BEGIN Material to process

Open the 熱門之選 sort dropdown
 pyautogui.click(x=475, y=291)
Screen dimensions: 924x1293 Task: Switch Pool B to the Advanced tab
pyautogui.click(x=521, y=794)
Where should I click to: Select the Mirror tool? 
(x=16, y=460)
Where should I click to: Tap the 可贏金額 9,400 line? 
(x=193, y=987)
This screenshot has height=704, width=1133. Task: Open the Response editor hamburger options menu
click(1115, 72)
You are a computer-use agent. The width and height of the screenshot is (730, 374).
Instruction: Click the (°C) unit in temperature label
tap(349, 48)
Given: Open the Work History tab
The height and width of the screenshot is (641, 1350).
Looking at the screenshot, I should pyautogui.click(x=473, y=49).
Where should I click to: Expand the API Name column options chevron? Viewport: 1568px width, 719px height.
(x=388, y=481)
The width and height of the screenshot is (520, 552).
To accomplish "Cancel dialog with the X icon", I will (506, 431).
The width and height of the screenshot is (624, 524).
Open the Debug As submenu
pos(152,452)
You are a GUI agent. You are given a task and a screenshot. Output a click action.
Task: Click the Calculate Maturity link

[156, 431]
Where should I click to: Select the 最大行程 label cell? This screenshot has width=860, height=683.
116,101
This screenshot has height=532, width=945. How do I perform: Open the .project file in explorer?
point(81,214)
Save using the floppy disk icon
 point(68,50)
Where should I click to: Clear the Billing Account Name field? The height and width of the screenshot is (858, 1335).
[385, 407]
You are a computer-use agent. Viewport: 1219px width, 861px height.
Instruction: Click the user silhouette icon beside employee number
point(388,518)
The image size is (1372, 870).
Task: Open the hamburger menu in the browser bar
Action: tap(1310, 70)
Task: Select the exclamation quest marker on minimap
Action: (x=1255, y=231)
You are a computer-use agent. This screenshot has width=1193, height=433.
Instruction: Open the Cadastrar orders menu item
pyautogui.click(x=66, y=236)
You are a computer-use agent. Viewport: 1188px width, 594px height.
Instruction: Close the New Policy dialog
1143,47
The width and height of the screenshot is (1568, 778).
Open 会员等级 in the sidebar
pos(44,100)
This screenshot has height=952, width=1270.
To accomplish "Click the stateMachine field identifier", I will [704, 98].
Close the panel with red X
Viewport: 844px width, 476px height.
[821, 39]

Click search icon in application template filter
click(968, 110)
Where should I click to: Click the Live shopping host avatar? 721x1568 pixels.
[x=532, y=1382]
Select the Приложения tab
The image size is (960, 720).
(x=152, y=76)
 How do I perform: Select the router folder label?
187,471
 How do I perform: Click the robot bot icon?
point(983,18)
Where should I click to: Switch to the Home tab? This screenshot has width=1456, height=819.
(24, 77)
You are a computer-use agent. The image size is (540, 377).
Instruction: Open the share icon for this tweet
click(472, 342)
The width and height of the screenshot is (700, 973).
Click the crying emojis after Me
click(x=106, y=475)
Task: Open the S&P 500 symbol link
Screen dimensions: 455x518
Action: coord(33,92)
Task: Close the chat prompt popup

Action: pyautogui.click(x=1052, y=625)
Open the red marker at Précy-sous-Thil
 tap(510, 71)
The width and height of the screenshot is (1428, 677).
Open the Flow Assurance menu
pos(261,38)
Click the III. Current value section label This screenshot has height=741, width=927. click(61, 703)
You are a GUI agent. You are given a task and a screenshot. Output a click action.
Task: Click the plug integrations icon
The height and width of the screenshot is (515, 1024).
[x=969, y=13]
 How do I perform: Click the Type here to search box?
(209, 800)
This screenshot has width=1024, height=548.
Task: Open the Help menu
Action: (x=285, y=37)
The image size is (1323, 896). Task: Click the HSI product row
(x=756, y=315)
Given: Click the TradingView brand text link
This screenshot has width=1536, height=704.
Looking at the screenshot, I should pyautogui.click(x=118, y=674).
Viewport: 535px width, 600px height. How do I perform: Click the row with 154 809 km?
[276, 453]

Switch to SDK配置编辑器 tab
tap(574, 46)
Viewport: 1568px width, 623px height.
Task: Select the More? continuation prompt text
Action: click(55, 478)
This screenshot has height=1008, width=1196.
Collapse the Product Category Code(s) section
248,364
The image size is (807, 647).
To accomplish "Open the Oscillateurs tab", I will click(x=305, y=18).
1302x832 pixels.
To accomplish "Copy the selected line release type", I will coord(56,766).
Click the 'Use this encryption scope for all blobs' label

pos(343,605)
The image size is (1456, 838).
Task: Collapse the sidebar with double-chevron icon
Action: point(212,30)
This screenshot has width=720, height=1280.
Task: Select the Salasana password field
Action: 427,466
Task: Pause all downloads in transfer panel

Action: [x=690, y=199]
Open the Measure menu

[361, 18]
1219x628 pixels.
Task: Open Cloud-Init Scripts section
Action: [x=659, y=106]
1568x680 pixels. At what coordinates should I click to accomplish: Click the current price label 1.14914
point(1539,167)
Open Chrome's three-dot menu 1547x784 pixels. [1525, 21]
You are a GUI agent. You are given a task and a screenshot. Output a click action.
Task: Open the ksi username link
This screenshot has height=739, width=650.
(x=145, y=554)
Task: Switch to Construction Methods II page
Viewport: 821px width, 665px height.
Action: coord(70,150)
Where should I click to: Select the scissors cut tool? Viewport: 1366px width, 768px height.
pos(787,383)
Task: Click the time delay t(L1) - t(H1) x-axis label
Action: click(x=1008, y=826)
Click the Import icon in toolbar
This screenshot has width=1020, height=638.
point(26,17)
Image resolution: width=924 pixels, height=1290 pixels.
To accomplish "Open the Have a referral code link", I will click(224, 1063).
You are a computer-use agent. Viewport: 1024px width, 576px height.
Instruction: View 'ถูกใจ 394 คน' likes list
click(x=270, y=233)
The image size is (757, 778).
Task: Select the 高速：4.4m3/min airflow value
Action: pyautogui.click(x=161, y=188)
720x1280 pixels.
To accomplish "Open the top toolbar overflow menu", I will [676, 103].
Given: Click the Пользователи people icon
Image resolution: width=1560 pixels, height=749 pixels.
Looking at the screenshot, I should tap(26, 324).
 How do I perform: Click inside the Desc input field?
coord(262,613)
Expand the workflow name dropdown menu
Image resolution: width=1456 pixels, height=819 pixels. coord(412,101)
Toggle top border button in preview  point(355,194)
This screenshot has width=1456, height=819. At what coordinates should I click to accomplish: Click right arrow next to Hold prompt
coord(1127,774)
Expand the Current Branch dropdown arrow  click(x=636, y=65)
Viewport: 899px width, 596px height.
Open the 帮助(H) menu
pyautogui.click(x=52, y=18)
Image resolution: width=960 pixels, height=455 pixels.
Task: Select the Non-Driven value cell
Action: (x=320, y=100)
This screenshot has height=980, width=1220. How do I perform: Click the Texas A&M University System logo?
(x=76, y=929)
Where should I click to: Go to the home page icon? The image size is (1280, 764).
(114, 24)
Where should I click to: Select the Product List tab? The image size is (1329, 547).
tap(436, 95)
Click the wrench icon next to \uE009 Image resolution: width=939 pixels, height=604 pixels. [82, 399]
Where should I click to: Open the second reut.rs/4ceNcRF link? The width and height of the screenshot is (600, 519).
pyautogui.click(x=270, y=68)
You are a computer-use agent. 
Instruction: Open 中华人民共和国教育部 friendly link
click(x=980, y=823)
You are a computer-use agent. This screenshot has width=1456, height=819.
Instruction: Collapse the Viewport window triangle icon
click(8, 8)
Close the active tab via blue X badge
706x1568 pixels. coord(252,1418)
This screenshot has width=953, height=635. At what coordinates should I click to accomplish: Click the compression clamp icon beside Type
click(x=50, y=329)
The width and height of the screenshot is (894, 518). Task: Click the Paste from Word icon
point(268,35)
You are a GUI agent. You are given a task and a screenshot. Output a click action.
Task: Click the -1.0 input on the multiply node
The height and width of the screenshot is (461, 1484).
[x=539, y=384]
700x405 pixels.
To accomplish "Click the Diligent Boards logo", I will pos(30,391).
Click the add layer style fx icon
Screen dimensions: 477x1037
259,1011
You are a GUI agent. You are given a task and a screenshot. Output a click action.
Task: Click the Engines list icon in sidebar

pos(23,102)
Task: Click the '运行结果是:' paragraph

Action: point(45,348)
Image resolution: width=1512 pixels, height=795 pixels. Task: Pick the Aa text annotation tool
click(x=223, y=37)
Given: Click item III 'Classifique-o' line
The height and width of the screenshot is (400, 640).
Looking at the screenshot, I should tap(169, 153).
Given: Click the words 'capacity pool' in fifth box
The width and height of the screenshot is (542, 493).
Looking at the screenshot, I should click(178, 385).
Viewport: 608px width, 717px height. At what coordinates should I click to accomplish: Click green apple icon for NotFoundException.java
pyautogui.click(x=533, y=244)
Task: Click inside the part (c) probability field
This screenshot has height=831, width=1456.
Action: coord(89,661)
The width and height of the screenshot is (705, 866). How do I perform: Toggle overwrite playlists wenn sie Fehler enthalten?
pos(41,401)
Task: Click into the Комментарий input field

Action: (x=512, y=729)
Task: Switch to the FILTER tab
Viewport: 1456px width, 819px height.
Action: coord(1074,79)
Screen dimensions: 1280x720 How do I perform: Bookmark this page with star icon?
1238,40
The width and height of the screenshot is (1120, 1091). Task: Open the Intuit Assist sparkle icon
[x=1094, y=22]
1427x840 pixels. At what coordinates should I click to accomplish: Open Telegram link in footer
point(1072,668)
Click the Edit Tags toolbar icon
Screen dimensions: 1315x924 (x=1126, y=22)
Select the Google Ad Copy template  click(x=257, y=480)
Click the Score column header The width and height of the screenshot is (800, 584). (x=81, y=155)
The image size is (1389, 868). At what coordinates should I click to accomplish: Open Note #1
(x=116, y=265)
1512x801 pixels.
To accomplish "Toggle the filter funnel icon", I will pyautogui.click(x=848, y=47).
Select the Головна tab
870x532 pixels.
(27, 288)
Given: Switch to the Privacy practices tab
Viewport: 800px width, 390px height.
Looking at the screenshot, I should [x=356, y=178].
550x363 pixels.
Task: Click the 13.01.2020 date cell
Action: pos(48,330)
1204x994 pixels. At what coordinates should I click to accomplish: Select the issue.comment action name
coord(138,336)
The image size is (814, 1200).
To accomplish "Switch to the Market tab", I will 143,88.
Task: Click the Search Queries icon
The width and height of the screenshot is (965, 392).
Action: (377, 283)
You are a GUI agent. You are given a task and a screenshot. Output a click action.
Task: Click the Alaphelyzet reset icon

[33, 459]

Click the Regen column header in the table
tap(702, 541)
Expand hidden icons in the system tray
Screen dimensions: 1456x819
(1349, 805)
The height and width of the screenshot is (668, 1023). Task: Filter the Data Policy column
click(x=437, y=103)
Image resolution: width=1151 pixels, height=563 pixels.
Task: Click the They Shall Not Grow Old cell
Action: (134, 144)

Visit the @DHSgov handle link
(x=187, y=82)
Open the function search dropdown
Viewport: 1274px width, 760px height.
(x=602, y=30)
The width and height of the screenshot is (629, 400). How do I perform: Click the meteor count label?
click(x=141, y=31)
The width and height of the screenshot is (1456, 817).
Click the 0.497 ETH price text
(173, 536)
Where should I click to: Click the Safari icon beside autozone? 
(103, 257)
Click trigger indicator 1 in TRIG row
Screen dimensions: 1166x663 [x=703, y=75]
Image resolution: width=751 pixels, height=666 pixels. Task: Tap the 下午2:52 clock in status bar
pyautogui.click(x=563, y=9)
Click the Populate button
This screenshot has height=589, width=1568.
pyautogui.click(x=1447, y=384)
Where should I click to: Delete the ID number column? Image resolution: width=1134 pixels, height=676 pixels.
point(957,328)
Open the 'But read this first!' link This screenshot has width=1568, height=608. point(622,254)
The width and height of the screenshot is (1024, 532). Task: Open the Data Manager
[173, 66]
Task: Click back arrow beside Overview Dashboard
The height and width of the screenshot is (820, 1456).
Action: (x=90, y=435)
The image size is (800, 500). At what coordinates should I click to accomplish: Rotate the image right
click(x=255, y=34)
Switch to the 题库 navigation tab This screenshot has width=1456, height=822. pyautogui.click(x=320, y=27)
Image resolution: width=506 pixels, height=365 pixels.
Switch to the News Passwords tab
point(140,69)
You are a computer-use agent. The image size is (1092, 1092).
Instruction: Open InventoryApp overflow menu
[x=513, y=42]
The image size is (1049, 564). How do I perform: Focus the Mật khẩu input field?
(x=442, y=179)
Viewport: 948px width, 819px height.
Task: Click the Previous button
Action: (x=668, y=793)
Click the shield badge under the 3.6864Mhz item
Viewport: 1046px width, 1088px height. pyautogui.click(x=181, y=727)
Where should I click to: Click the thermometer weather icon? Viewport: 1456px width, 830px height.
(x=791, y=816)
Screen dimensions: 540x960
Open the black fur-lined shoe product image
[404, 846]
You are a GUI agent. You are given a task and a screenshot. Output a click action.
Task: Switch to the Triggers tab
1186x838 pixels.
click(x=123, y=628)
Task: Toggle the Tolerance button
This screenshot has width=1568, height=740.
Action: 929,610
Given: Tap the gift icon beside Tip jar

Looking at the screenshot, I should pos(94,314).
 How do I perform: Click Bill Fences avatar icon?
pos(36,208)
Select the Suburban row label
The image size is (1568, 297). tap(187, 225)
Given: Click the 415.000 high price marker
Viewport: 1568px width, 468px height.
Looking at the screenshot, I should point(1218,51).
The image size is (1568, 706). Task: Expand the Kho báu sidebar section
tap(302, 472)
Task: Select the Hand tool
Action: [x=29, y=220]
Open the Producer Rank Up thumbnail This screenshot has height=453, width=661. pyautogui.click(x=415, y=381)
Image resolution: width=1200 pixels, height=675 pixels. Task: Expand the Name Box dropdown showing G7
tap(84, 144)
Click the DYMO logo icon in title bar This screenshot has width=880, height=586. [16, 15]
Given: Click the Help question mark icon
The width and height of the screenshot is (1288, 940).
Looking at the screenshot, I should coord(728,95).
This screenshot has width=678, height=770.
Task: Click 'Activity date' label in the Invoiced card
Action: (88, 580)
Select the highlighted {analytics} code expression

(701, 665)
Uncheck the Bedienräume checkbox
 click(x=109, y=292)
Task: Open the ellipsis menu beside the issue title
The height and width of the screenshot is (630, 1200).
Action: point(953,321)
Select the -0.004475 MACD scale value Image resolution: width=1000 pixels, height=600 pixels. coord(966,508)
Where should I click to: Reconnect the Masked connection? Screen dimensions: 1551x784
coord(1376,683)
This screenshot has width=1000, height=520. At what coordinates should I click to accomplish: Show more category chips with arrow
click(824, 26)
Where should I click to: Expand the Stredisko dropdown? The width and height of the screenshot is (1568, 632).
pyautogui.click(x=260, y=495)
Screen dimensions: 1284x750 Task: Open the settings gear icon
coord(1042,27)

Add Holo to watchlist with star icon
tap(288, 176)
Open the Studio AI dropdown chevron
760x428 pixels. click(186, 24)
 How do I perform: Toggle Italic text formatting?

END Material to process

What to work on: Could you format the records from the line with "Click the Import icon in toolbar" to the line with "will click(224, 1063).", both included, as a JSON list of strings with one string per line and any blank lines dropped?

Complete answer:
[
  "Click the Import icon in toolbar",
  "This screenshot has width=1020, height=638.",
  "point(26,17)",
  "Image resolution: width=924 pixels, height=1290 pixels.",
  "To accomplish \"Open the Have a referral code link\", I will click(224, 1063)."
]